A tutto questo si aggiunge la nota questione dell’uso disinvolto dei fondi dei gruppi, che, pare, non lascia immuni da accuse componenti di tutti i gruppi consiliari di questa e della passata legislatura.

In una condizione di questa fatta sembrerebbe normale che i richiami fatti alla coerenza della coalizione per praticare politiche, programmi,progetti alternativi al centrodestra non fossero vissuti con fastidio o visti come un eccesso di zelo dei partiti che questo fanno, tra questi Rossomori. Invece non passa giorno che un uomo del Pd o un parlamentare di Sel non pongano mano a dichiarare sulla necessità di coinvolgere nella alleanza partiti e uomini che sono stati in giunta con Cappellacci, rendendo evidente quanto di connivenza si è praticato durante questa sciagurata legislatura.

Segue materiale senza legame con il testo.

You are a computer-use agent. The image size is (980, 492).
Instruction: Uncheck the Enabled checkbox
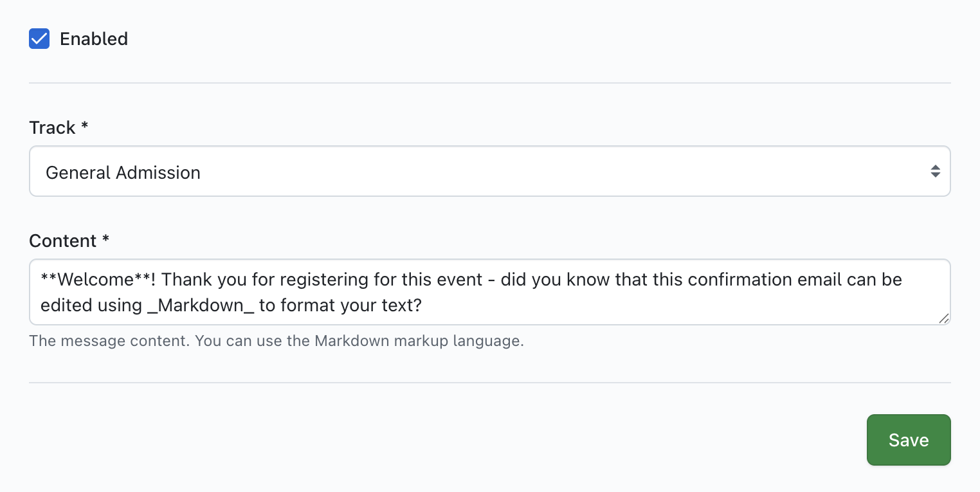coord(39,39)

E provocando ,naturalmente, sconcerto tra tanti militanti delle forze della sinistra e del centrosinistra.

Meglio chiarirci da subito le cose. Se nel tavolo di centrosinistra si continua a disfare quanto già concordato; se non si fa chiarezza sulla questione della leale e solidale garanzia delle candidature in ordine a comportamenti impropri o alle indagini, i rinvii a giudizio e ai processi in corso per reati particolarmente odiosi per la pubblica opinione, credo che ci si stia avviando verso la sconfitta.

Se invece, ove dovessimo affrontare marosi non previsti, si dovesse decidere di assumere decisioni coerenti con principi, valori e programmi della sinistra e del centrosinistra, allora, con azioni trasparenti e responsabili, si possono rimettere in piedi le condizioni originarie della alternativa di governo.